Residents who attend this year’s event will be able to browse through an assortment of perennials, natives, annuals, woodies and vegetables. Most plants available for sale have been grown in their members' own gardens, says a release from the GWMG.

With the ongoing challenges and closures brought on by the pandemic, the release explains the group decided to pivot to an online format for its 2021 event. Residents can sign up for more information about the sale by entering their email into a newsletter on the GWMG website.

This year, GWMG will be donating 25 per cent of its sales proceeds to the Wyndham House. The rest of the funds will go to the group’s yearly operating costs and other outreach activities.

“As this year’s operating costs have been reduced, we have chosen to support youth in our community by donating 25 per cent of our proceeds to Wyndham House,” says Margaret Stewart, a 15-year Master Gardener member who serves on 2021’s plant sale planning group, in the release.

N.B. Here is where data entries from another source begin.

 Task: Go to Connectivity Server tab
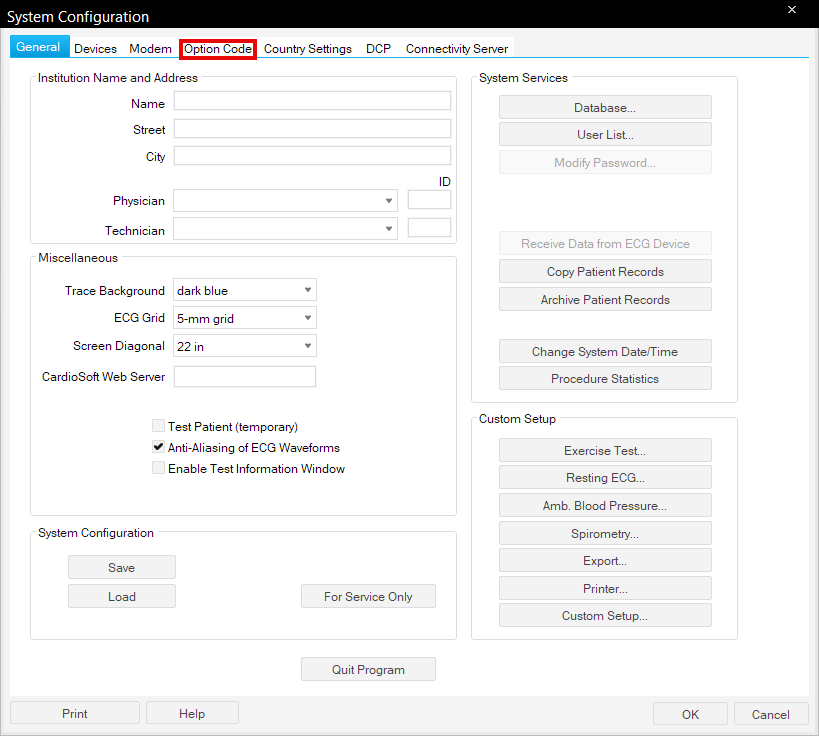click(x=457, y=49)
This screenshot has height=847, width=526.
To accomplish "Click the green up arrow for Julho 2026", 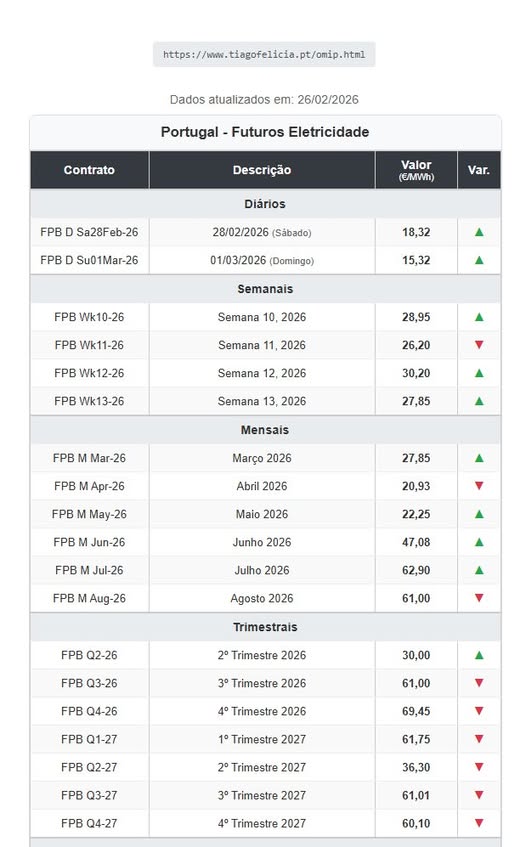I will point(478,570).
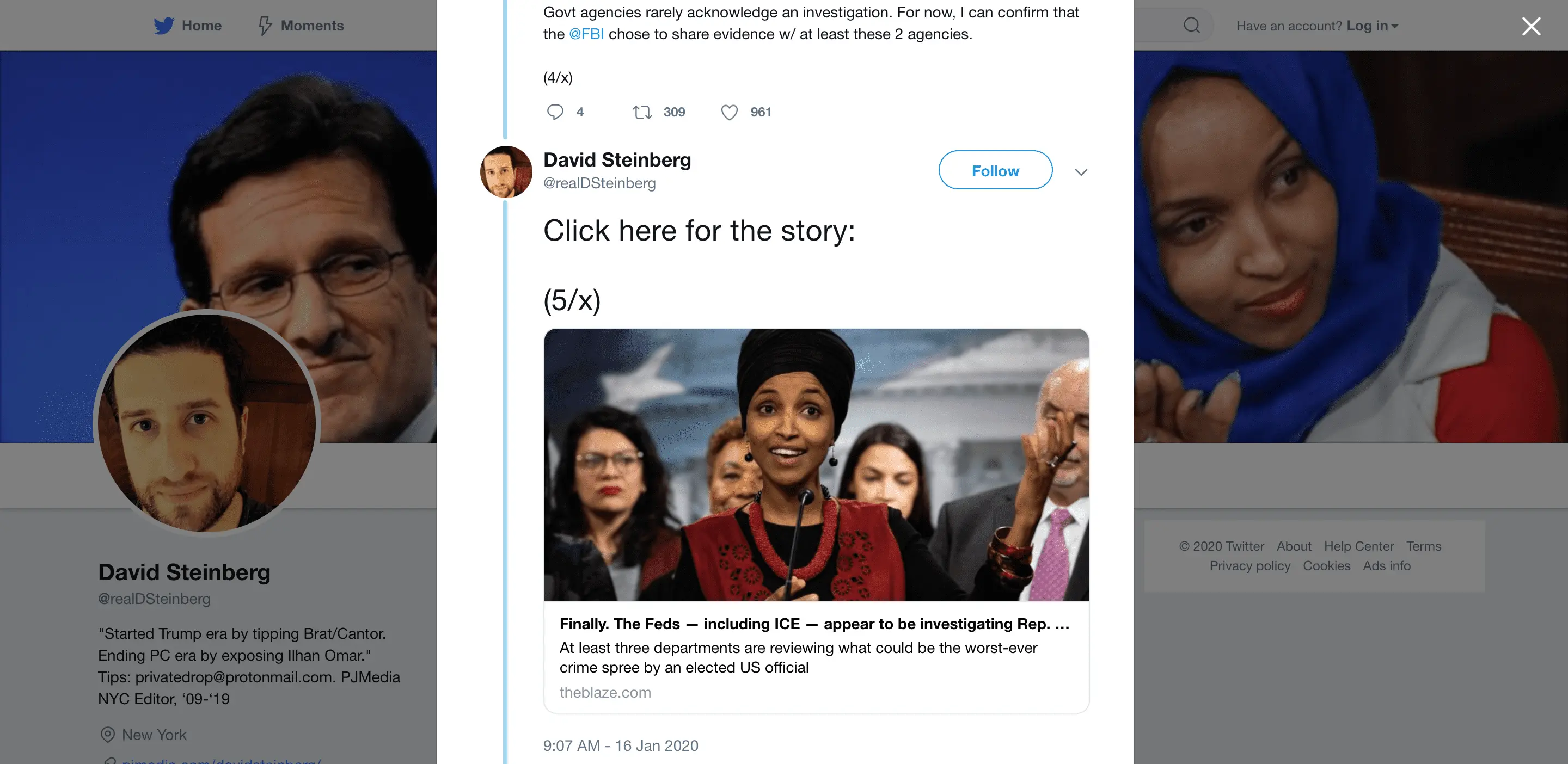1568x764 pixels.
Task: Follow David Steinberg
Action: [995, 170]
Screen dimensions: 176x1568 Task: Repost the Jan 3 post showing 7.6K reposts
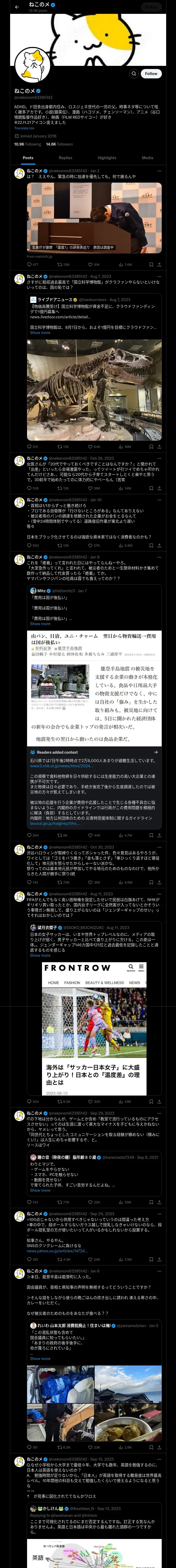(x=64, y=265)
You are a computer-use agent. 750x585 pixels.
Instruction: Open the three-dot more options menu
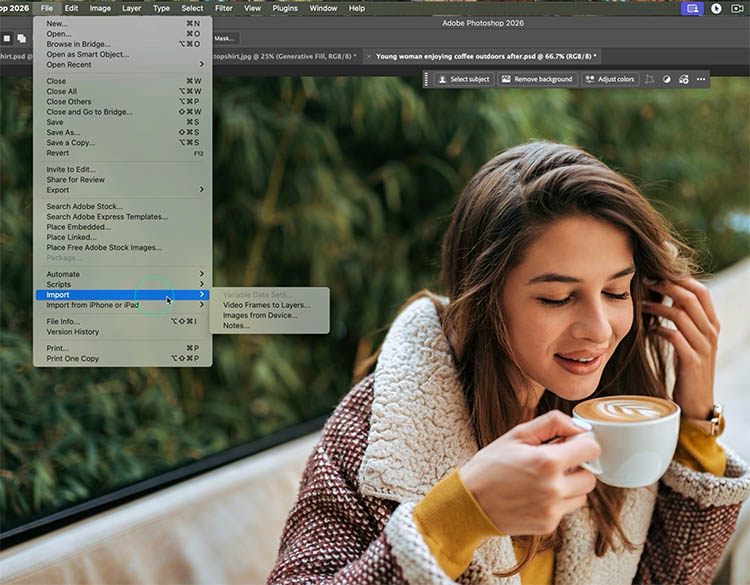[x=701, y=79]
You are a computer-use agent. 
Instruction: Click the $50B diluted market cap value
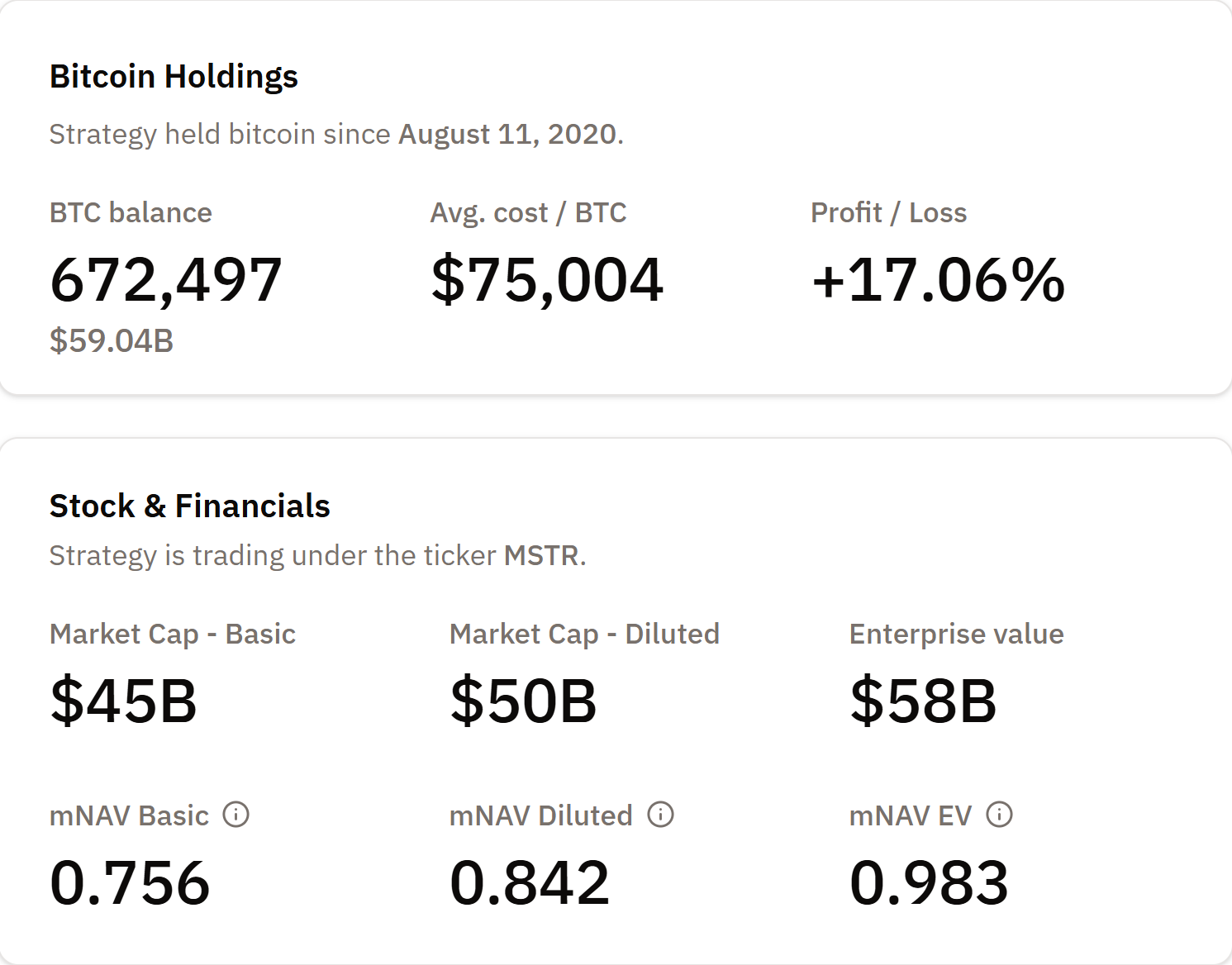click(523, 701)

This sale, which is normally highly-anticipated among gardeners, is expecting more attendees due to the rise in interest in plants and gardening during the pandemic. The release explains this interest has also increased demand, resulting in a strain on the gardening supply chain.

“Since COVID, our gardens have become, for many more people than before, places of refuge and relaxation. Growing our own fruit and vegetables, our flowers, or just a beautiful plant offers us some sense of control and achievement in frightening times,” Stewart says in the release.

“Planting a tree translates into faith in the future."